For the recreation industry, around 2 p.m. is best, with Wednesday and Thursday posts seeming to perform most successfully. (This is probably not surprising, since a midweek “pick me up” post involving a special trip or weekend paddleboard rental can really help office workers make it through the rest of the day!)
As with most other types of industries, Sundays offer the least successful social engagement opportunities on Instagram for the recreation industry. If your own timetable doesn’t make a midday, mid-week posting time realistic (especially if you’re in a different time zone), split the difference by avoiding early morning or late night posts, which have the least amount of social engagement for the industry.
It’s not enough to simply represent a good cause. It’s also important to find new ways to help current and potential donors and volunteers see why the need is urgent for your nonprofit organization.
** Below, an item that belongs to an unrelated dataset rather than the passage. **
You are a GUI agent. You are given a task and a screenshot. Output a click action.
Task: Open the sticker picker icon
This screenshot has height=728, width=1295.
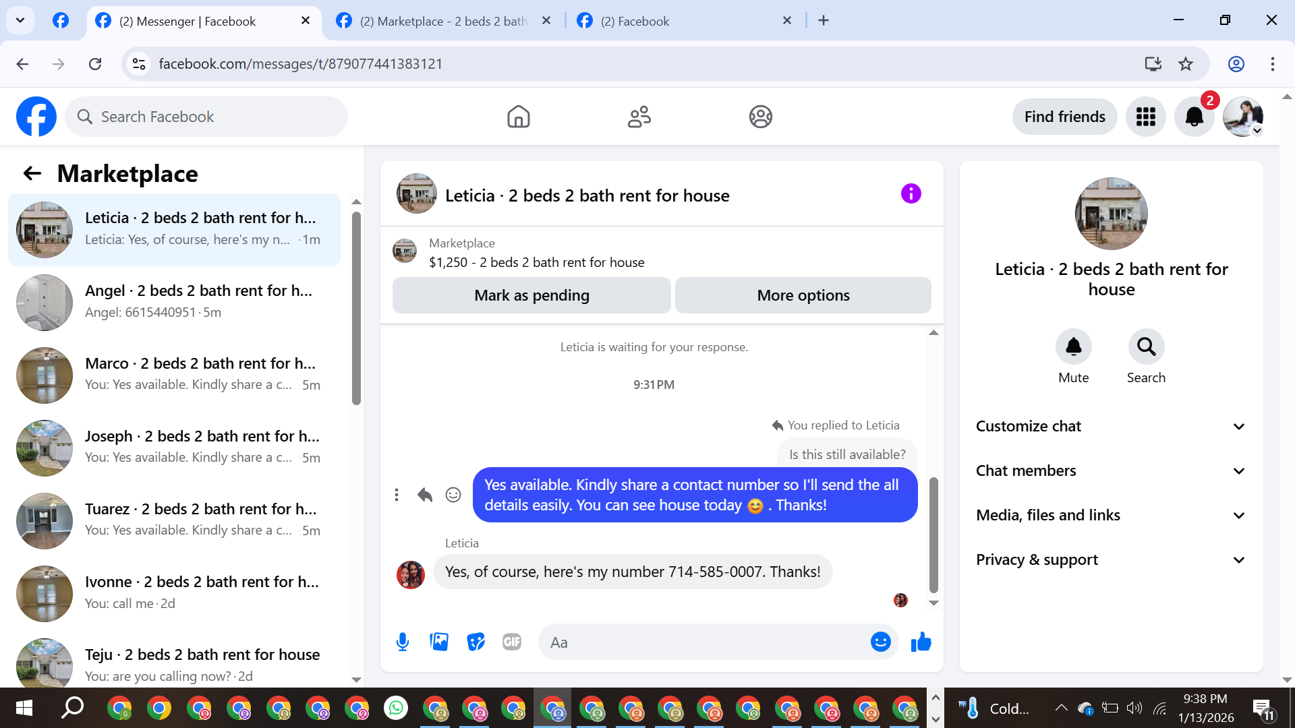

For example, using Instagram to present success stories is another way to balance the grim need with the positive results that can happen and you can hire an Instagram Advertising Agency.
So, what’s the best time to make an impact on Instagram for your nonprofit? Midweek is best, while Sundays are the least effective times for social engagement for charitable organizations. From about 2 to 4 p.m. are the best times to post, especially on Tuesdays and Wednesdays.
If you’re promoting consumer goods, Instagram presents the perfect way to tell a good story. That’s what makes the difference between “content” and “compelling content.” Rather than simply post a photo and description of the products you’re promoting, help your audience picture themselves using them. Work with influencer partners as well as your own in-house art department to coordinate fun, eye-catching and informative posts.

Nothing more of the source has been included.